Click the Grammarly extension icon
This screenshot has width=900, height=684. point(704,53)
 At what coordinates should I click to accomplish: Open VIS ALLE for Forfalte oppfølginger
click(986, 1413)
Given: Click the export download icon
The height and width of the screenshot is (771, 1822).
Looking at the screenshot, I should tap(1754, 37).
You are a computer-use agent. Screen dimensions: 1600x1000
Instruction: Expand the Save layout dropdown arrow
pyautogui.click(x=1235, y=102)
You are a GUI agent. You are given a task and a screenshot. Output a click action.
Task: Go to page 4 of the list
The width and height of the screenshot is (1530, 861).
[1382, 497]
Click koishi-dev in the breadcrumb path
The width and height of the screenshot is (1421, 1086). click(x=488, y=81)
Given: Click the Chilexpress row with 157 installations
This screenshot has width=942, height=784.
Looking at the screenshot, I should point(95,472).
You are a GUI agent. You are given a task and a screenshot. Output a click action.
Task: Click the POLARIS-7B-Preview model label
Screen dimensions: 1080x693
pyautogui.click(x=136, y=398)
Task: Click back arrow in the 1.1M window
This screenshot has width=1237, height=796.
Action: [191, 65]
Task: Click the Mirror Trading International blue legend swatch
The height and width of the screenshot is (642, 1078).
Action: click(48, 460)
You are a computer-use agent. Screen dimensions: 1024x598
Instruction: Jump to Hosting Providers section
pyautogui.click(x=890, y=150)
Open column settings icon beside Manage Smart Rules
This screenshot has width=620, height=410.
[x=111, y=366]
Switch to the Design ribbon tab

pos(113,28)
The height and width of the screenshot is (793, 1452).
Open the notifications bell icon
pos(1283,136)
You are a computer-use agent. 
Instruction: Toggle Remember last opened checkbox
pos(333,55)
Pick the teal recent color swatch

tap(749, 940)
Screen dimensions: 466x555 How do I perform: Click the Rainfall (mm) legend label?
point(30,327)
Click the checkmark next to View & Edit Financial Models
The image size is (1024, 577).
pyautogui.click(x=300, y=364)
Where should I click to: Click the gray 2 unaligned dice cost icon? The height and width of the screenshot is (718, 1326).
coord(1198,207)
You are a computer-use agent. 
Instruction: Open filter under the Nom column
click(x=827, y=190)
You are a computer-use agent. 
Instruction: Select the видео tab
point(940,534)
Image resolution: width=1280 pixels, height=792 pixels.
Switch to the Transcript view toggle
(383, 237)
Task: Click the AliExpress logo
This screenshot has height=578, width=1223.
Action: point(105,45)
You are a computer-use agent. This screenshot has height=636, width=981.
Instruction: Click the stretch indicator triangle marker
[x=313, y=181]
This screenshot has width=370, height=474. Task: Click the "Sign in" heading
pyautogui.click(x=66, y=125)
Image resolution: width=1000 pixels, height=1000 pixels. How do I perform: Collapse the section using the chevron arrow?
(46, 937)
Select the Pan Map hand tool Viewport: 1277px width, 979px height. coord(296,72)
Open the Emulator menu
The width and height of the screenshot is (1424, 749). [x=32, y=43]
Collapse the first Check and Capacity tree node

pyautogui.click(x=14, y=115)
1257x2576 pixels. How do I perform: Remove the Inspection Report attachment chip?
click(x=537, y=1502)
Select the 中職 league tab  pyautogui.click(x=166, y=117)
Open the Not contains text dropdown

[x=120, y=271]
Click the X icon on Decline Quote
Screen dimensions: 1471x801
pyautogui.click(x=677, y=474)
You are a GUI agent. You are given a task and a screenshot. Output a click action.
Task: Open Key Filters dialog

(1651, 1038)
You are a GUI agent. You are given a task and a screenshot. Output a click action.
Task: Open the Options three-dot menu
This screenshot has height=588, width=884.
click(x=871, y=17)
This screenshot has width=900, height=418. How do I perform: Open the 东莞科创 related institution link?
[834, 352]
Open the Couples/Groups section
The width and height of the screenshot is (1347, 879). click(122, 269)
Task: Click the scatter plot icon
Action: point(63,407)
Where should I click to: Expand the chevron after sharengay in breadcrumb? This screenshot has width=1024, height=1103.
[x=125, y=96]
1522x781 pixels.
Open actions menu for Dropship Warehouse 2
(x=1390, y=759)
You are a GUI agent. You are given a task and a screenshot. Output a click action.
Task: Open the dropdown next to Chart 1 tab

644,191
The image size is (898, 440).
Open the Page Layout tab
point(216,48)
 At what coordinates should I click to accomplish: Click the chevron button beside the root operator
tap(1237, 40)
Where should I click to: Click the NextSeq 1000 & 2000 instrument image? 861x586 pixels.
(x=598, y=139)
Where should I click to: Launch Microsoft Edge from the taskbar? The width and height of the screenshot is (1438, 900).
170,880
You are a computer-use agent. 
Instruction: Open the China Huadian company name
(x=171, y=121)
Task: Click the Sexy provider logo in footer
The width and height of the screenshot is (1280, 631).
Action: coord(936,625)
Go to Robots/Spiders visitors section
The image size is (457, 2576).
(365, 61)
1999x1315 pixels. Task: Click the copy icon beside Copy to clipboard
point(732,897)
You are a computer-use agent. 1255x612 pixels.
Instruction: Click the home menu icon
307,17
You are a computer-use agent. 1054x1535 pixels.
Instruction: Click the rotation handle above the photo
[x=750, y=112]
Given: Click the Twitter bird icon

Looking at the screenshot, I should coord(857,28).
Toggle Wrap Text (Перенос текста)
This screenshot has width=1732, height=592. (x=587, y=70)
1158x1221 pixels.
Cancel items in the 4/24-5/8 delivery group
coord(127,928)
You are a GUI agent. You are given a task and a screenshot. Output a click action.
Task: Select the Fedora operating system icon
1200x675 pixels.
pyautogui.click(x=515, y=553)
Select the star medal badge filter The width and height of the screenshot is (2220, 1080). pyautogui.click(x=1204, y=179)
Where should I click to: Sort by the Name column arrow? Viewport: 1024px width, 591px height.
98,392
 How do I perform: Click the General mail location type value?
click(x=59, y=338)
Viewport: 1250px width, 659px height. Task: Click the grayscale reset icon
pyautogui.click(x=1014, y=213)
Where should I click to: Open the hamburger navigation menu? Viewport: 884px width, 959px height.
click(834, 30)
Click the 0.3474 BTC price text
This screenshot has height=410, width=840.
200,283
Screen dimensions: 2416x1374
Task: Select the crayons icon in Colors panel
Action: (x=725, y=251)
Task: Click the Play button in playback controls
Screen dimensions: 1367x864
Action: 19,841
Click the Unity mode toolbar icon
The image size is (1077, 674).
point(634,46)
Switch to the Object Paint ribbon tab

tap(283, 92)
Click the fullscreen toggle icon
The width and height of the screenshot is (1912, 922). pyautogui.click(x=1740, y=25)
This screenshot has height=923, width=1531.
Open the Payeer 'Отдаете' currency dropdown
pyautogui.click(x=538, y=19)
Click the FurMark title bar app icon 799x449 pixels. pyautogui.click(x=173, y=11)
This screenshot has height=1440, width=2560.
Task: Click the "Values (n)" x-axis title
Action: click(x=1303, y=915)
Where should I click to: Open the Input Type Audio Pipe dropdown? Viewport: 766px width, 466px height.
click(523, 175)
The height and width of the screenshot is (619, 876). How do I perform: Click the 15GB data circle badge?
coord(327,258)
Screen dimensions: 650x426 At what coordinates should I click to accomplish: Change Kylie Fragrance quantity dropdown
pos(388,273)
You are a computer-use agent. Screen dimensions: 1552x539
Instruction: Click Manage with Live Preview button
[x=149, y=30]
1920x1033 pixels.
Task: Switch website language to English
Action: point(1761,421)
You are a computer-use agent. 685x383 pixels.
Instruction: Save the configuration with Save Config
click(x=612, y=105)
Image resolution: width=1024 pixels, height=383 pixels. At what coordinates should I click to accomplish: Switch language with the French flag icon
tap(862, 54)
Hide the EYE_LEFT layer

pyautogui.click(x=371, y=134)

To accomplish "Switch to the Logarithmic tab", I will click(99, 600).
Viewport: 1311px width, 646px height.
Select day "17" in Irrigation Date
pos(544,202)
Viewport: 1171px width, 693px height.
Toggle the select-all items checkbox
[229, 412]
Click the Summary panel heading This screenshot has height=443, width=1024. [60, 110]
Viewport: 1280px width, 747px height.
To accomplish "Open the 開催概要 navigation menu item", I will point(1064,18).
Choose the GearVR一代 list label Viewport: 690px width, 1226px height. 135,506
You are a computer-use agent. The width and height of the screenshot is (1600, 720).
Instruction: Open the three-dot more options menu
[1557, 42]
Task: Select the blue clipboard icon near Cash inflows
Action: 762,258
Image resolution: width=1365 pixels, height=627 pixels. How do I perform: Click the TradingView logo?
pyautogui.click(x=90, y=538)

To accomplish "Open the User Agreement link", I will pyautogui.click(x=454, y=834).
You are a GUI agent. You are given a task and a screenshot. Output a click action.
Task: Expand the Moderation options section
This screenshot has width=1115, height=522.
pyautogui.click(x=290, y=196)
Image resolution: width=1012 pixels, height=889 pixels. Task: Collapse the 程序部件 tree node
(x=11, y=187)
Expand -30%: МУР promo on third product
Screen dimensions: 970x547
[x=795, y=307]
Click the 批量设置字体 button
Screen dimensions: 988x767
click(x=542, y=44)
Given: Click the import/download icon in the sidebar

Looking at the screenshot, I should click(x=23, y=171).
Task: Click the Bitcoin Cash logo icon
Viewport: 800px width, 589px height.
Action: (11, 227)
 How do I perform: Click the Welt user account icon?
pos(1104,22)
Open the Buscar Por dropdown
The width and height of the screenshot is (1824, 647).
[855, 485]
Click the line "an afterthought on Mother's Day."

Problem details:
Copy here each line of the preceding records with "list" in it.

Task result:
Task: Go to page 4 of the list
Choose the GearVR一代 list label Viewport: 690px width, 1226px height. 135,506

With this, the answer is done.